French Minister of Justice
- In office 24 August 1961 – 15 April 1962
- President: Charles de Gaulle
- Prime Minister: Michel Debré
- Preceded by: Edmond Michelet
- Succeeded by: Jean Foyer

Personal details
- Born: 20 May 1909 Paris, France
- Died: 5 June 1995 (aged 86) France

= Bernard Chenot =

French politician (1909–1995)

Bernard Chenot (20 May 1909, in Paris – 5 June 1995) was a French politician and senior official.

==Life==
Bernard Chenot was the son of a Parisian barrister. He became a member of the Conseil d'Etat during the Third Republic, and worked in several government departments. He remained in his position under the Vichy government after 1940. Under the Fourth Republic he was director of the coal-fields of northern France for a while, and an official adviser to successive governments on economic matters.
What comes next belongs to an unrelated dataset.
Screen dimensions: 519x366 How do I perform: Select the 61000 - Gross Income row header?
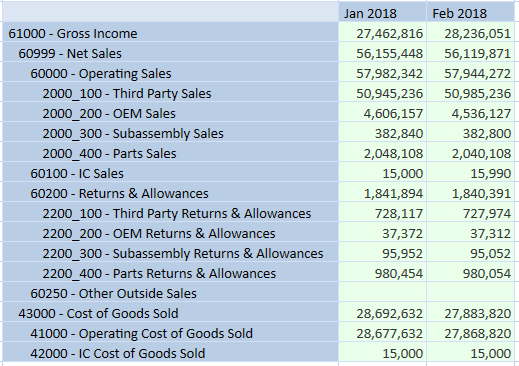click(x=170, y=32)
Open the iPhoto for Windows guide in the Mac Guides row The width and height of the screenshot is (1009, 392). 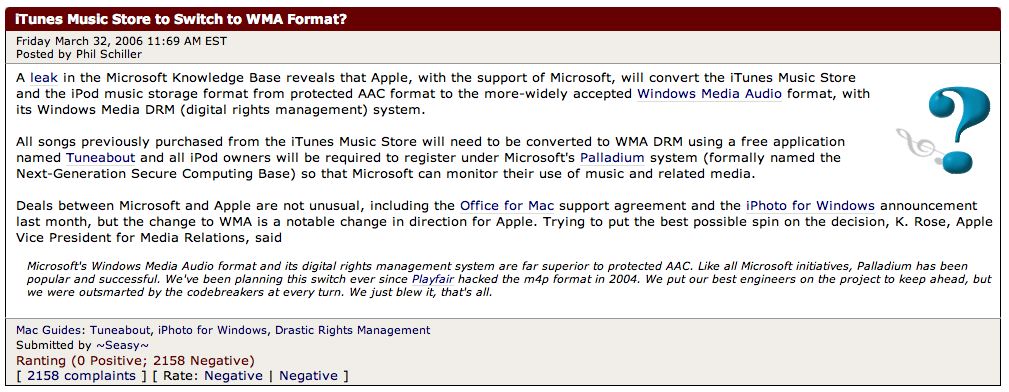point(212,330)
He served under Charles de Gaulle as Minister of Health, and then, until 1962, as Minister of Justice. When Georges Pompidou became prime minister, Chenot replaced him on the Constitutional Council for two years. He then went into business for some time, returning to public service in 1971 as the vice-president of the Conseil d'Etat, retiring in 1978.

He also lectured at the Institut d'Etudes Politiques and wrote a number of books about politics; his publications included Etre ministre (1967), L'Hopital en question (1970) and Reflexions sur la cite (1981).